Pharmaceutical Company Agrees To Pay $97 Million To Resolve Alleged False Claims Act Liability For Paying Kickbacks

The US DOJ announced on September 23, 2020 that the pharmaceutical company Gilead Sciences, Inc. (Gilead), located in Foster City, California agreed to pay $97 million to settle claims made pursuant to the federal False Act. The claims alleged that the company illegally used a foundation to funnel copays of “thousands of Medicare patients taking Gilead’s pulmonary arterial hypertension drug, Letairis.”

The Acting Assistant Attorney General stated that the settlement shows that the US government is committed to holding companies liable – when they pay illegal kickbacks in order to obtain direct or indirect referrals to do business. The AG said, “We will not allow permit pharmaceutical manufacturers to set unaffordable drug prices while circumventing important cost-control mechanisms within the Medicare program.”

The False Claims Act whistleblower program

The False Claims Act is a federal law that dates back to the administration of President Abraham Lincoln. The aim of the law is to enlist the aid of the public in disclosing fraudulent claims requesting that that federal agencies make payment for those claims. The original agency covered under the False Claims Act was the US Department of Defense. The False Claims Act and similar federal lawyers now help to protect Medicare and other federal agencies from these illegal claims. False claims cost the American taxpayers billions of dollars.

The False Claims Act encourages former employees and other individuals to file disclosures of illegal activity with the US Department of Justice. If the claims result in a recovery, the person making the disclosure may be entitled to a percentage of any recovery. This percentage payment can be worth hundreds of thousands of dollars, or even millions. The percentage is based on the amount of the illegal payment plus the amount of statutory fines. The fines can be quite high.

The US Attorney for the District of Massachusetts said that, “Like its competitors, Actelion and United Therapeutics, Gilead used data from CVC that it knew it should not have, and effectively set up a proprietary fund within CVC to cover the co-pays of its own drug.” This type of conduit, he charged, violates the federal Anti-Kickback Statute (AKS). It also impacts the ability of Medicare to pay its bills by undermining the program’s co-pay structure. Congress enacted a co-pay structure to provide protection against inflated drug prices. The allegations which led to the settlement cover a period during which Gilead “raised the price of Letairis by over seven times the rate of overall inflation in the United States.”
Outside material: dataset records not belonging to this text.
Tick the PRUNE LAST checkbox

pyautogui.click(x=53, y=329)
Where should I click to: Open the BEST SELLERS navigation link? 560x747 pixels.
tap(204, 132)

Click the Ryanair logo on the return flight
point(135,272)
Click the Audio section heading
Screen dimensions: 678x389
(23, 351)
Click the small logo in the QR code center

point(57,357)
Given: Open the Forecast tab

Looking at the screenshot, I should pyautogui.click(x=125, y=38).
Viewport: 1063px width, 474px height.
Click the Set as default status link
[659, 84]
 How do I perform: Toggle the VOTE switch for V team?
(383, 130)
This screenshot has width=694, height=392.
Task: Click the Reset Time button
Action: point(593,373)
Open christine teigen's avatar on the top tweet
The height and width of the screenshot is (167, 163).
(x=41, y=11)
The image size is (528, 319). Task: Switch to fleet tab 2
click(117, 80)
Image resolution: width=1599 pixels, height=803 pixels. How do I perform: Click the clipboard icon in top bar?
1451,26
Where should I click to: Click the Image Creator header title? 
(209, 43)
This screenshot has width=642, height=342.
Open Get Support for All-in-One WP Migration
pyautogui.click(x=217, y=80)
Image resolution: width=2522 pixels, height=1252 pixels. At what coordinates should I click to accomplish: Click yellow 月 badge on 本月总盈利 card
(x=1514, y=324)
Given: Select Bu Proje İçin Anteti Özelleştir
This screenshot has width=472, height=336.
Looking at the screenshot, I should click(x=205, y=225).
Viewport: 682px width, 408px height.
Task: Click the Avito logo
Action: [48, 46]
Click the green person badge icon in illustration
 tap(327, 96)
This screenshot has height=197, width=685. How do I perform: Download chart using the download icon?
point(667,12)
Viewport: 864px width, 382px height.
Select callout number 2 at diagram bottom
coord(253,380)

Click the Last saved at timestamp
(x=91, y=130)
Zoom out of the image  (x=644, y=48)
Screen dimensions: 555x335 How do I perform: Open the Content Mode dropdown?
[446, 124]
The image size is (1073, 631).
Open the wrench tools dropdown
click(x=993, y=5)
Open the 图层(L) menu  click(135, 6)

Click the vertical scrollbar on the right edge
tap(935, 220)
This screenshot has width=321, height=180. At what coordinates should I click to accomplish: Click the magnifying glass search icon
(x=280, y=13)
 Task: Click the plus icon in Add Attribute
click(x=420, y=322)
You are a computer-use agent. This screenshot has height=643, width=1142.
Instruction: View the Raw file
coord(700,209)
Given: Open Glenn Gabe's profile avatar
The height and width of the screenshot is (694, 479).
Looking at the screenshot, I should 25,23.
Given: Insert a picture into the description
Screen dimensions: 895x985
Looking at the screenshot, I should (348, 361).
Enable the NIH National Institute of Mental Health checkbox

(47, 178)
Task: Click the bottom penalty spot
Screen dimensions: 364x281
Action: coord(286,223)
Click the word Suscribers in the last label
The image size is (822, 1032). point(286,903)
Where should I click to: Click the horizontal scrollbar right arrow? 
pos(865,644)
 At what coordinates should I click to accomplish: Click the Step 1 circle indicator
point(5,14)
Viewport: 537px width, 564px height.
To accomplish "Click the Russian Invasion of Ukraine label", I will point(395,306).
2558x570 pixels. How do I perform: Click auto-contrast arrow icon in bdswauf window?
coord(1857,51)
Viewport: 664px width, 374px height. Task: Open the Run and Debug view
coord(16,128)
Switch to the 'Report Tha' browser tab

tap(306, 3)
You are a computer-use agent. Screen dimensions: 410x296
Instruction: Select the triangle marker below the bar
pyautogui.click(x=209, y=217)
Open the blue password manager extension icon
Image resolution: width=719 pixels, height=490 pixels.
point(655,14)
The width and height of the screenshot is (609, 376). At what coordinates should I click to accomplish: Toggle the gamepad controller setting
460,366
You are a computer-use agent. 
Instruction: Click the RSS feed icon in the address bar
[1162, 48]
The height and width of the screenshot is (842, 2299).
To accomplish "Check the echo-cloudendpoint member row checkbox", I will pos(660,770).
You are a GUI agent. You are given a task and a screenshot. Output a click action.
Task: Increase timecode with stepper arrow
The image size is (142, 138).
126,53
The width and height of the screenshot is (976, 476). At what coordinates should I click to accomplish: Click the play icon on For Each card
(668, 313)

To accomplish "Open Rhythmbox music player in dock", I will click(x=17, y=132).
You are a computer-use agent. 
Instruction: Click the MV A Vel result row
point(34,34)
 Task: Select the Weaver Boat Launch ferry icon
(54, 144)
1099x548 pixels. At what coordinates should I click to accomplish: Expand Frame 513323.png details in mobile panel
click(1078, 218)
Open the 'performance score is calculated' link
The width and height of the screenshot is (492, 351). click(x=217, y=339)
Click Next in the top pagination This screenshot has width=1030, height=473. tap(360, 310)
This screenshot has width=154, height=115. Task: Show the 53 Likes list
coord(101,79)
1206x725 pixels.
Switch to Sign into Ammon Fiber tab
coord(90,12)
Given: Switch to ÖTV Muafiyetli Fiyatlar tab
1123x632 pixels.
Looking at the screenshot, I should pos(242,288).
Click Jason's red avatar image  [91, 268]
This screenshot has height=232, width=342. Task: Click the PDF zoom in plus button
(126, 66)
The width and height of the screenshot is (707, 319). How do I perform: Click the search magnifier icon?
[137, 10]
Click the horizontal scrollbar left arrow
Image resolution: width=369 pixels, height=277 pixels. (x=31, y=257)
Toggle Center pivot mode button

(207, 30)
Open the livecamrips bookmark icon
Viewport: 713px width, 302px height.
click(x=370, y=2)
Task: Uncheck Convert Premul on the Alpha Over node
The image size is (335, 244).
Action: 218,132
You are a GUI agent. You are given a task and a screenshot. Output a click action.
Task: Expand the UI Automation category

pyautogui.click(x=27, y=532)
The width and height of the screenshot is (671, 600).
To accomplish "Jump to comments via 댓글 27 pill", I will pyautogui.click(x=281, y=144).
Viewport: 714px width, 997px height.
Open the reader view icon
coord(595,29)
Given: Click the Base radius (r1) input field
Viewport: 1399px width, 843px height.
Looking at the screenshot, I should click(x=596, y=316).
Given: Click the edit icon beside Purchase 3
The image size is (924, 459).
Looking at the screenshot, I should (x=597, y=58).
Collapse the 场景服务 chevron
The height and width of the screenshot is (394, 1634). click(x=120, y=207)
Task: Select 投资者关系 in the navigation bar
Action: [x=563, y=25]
Another government official stated that the use of charitable donations by pharmaceutical companies to deceitfully subsidize copays for the company’s drugs – “subverts a critical safeguard against the excessive inflation of drug costs.” It’s not just Medicare’s integrity which is affected by the fraudulent scheme. The American taxpayer is the one who ultimately pays for the costs

An FBI agent said that health care fraud annually costs the American taxpayer tens of billions of dollars – by disguising kickbacks in the form of copay aid for Medicare patients. The $97 million settlement shows how dedicated the FBI, in conjunction with other federal agencies, is to pursing investigations of fraud to ferret out illegal schemes.

In more detail, a beneficiary of Medicare is often required to make a partial payment (a copay, co-insurance, or a deductible) for prescription drugs. This copayment serves as a check on pharmaceutical prices by having the beneficiary decide whether to buy medications when part of the payment comes from the beneficiary’s own pocket.

What is the AKS?

The AKS is a federal lawyer that forbids drug companies and other healthcare businesses and healthcare providers from making payments (or providing other incentives) to doctors in order to pressure the doctor to make a referrals. Recommendations of a drug by a doctor should be based on what is in the best health interest of the patient – not what’s good financially for the physician.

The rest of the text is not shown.